Condamné mardi 7 avril 2026 à seulement 10 ans de prison par la cour criminelle de Paris, Franck K., ex-professeur d’hébreu respecté, avait violé une fillette de 8 ans en 2005 dans les locaux de la synagogue Buffault. L’homme, qui enseignait à des centaines d’enfants, s’est réfugié en Israël avant même le dépôt de plainte. Amira, aujourd’hui 28 ans, a dû se battre seule pendant vingt et un ans contre une justice française lente et une communauté prompte à protéger les siens.

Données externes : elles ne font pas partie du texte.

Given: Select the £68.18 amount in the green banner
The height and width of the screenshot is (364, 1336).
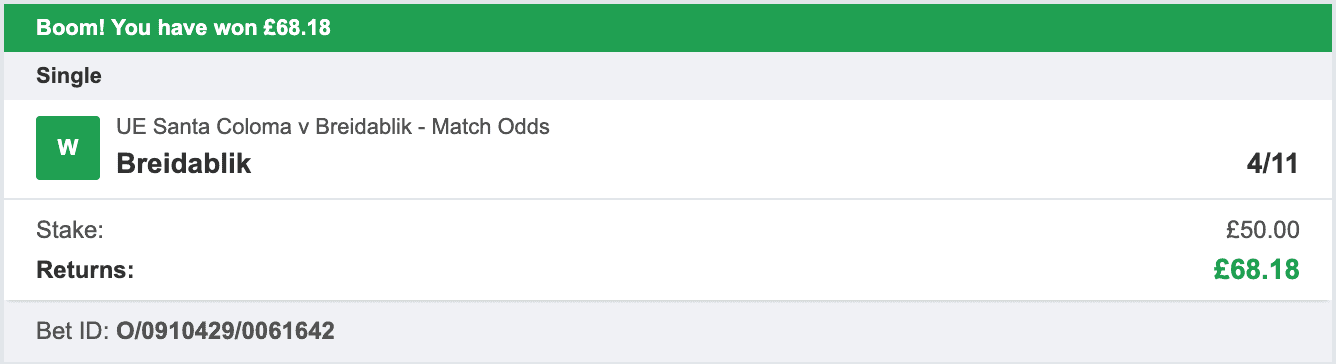Looking at the screenshot, I should click(297, 28).
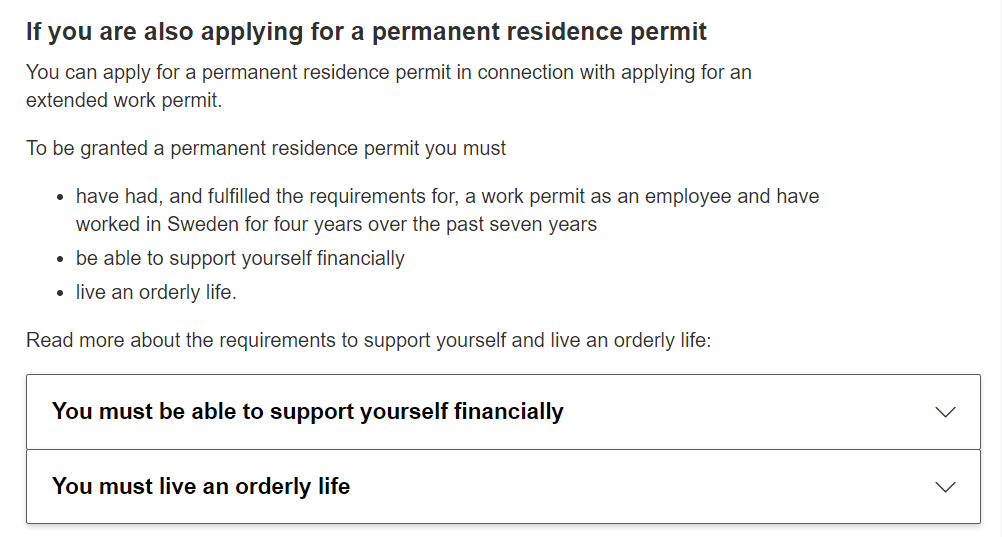This screenshot has height=537, width=1002.
Task: Click the word "employee" in the first bullet
Action: (x=688, y=196)
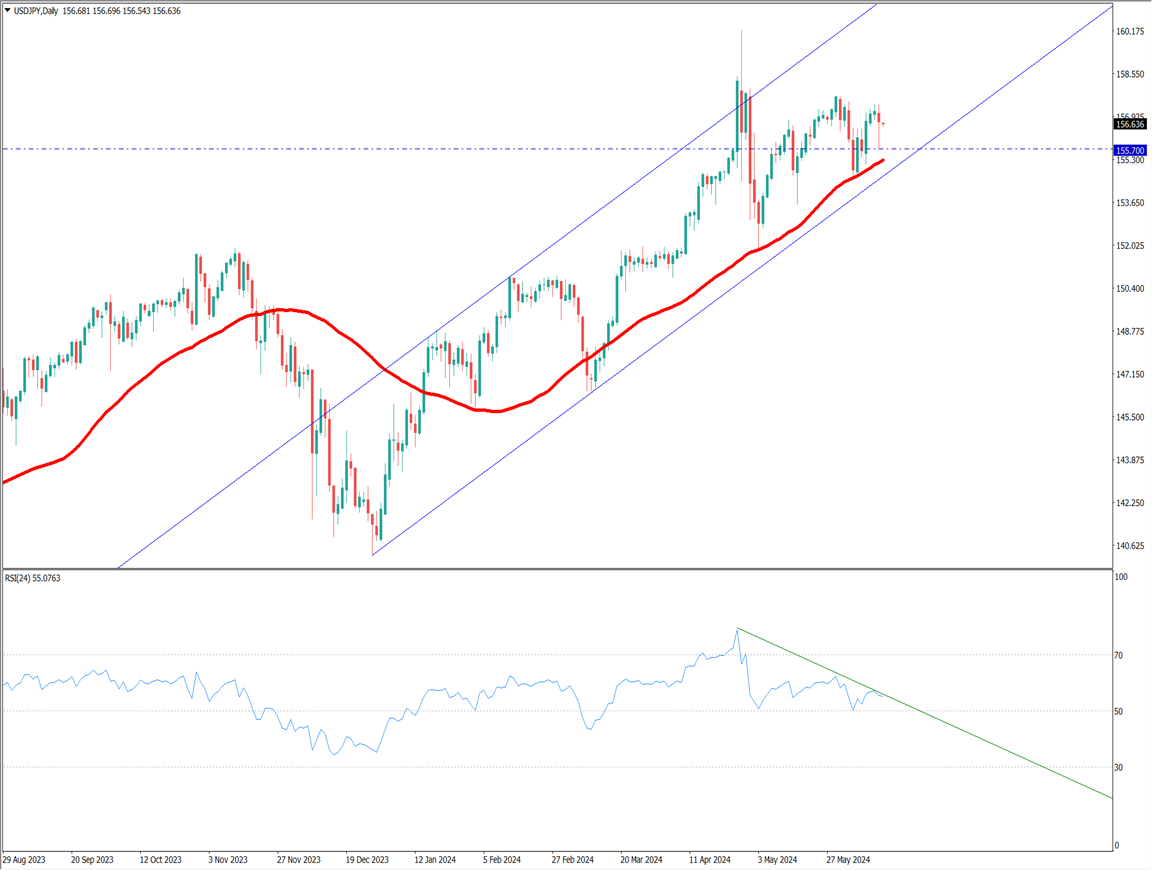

Les faits remontent à 2005. Lors d’un cours particulier dans les locaux de la synagogue Buffault à Paris, une enfant de 8 ans accuse son professeur d’hébreu, figure respectée et enseignant auprès de centaines d’élèves, de viol. Vingt et un ans plus tard, la cour criminelle de Paris rend finalement son verdict : 10 ans de réclusion criminelle, en deçà des 15 ans requis par l’avocat général, et bien loin du maximum encouru de 20 ans pour viol sur mineur avec abus d’autorité. Entre-temps, la procédure s’est enlisé dans une chronologie typiquement française : plainte tardive, instruction prolongée, puis absence de l’accusé.
Un prédateur sous statut d’intouchable
L’homme enseignait à des centaines d’enfants de la communauté juive parisienne. Une autorité morale, donc inattaquable. Selon l’ordonnance de renvoi, il aurait utilisé des bonbons pour « acheter le silence » de sa victime.

Amira n’a porté plainte qu’après des années de silence. Entre-temps, Franck K. avait déjà pris la direction d’Israël, se soustrayant aux convocations. Un mandat d’arrêt international a finalement été délivré en 2022. Soit dix-sept ans après les faits.
Une victoire amère pour la souveraineté de la victime
L’accusé n’a répondu qu’à une seule audition. Pas davantage. La France peut décréter des mandats d’arrêt ; elle ne peut contraindre un prédateur réfugié sous protection politique étrangère. L’avocat général avait requis quinze ans. Le tribunal en a accordé dix.

Compte tenu des circonstances aggravantes – viol sur mineur de moins de 15 ans par personne abusant de son autorité –, l’accusé encourait vingt ans. La clémence judiciaire, en l’absence de l’accusé, a des airs de renoncement. Les enjeux ici ne sont pas seulement symboliques : ils posent la question du poids des réseaux d’influence et du silence complice qui entoure parfois les institutions religieuses face au scandale.

Reste une question que la cour ne tranchera pas : combien d’autres « Franck K. » continuent encore d’enseigner, protégés par leur réputation, tant que personne ne brise le silence ? La synagogue Buffault, elle, a préféré ne pas commenter.